===== Dataset rows =====

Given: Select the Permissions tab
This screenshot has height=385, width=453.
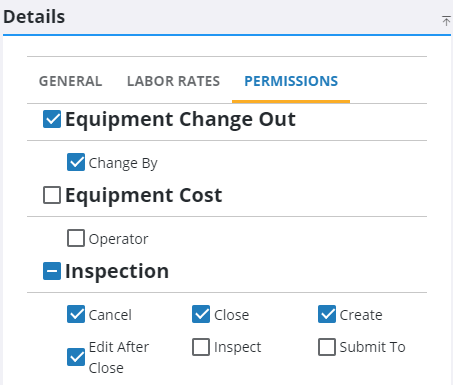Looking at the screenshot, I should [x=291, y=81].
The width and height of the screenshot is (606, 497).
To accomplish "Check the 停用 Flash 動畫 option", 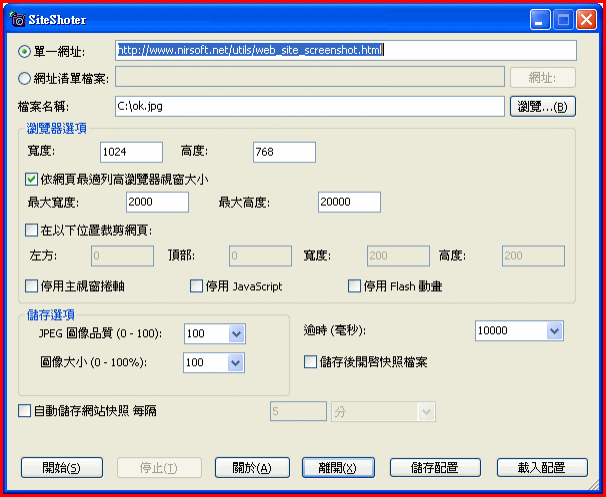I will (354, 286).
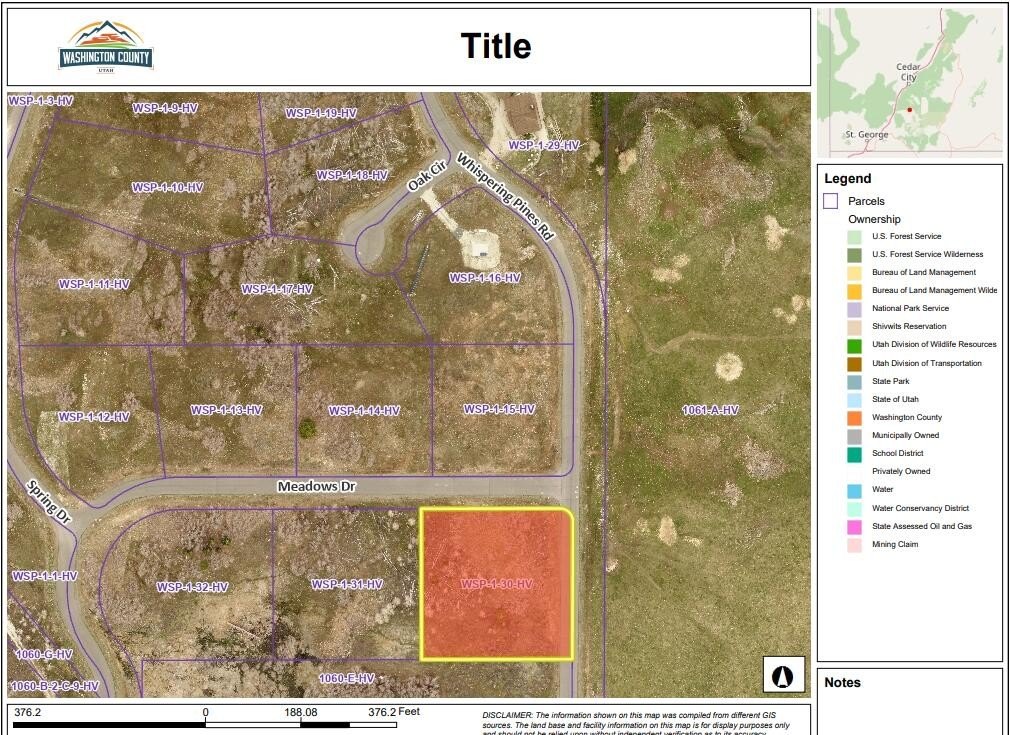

=====

- **Requirement**
Pull out every line of the records that contains the word "height". Case counts.

- **Finished task**
This screenshot has height=385, width=453.
The width and height of the screenshot is (606, 497).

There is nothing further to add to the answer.